For much of the Obama administration the Wage and Hour Division (WHD) took an expansive interpretation of the law. They focused heavily on enforcement to protect employee rights.

So far in 2018, the WHD has been creeping into our newsfeeds with increasing regularly.

The Trump administration appears to be taking a more non-interventionist approach. It appears there will be more emphasis on education and voluntary compliance by employers.

Evidence of this occurred on April 12th when the Wage and Hour Division announced that it has issued three new opinion letters.

An opinion letter is an official document authored by the WHD on how the law applies in specific circumstances relevant to the person or entity requesting the opinion letter.

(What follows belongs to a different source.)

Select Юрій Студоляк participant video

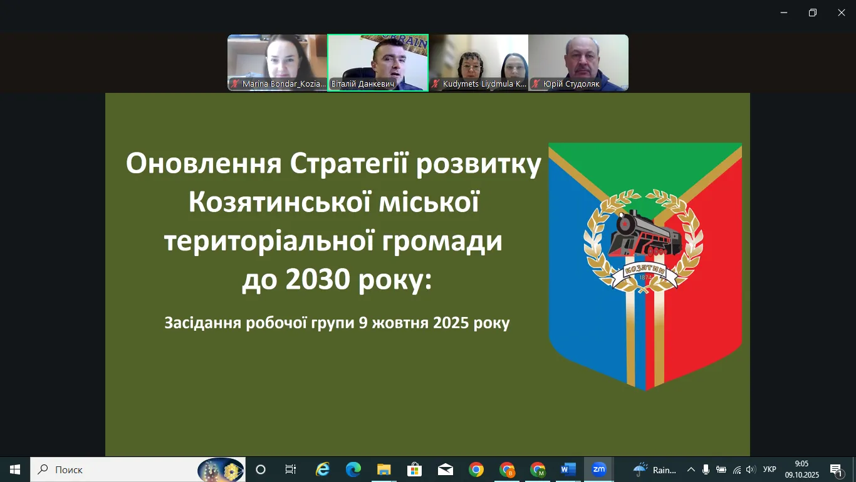[x=578, y=63]
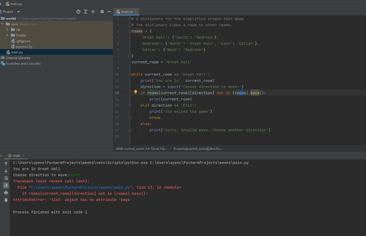Select the main tab in Run panel
This screenshot has height=236, width=366.
[x=16, y=156]
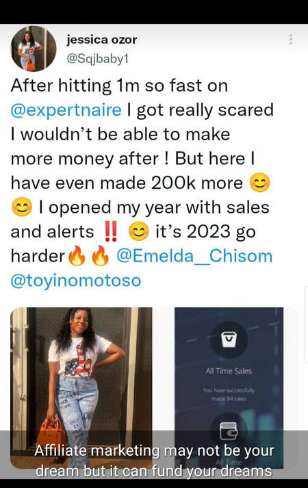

Opinion letters represent official statements of agency policy. The public are encouraged to request these letters to seek agency guidance on circumstances that have arisen or may arise in the workplace.

It is expected that there will be some developments in the coming months that will impact wage and hour law. Some of the items affected will probably include rules surrounding tip payments, a new overtime rule, and a U.S. Supreme Court decision on the enforceability of class and collective action waivers in arbitration agreements.

Individual States have been taking on wage and hour issues themselves in the face of a federal stalemate in Congress. For example, as of the 1st of January 2018, 29 States had a higher minimum wage than the federal minimum. Organisations like the Fight For $15 group has sprung up to keep minimum wage at the forefront of legislators’ minds.

There has been a huge increase in class and collective action wage and hour lawsuits filed in both federal and state courts as a pre-emptive action against any reduction in regulation or enforcement under the Trump administration.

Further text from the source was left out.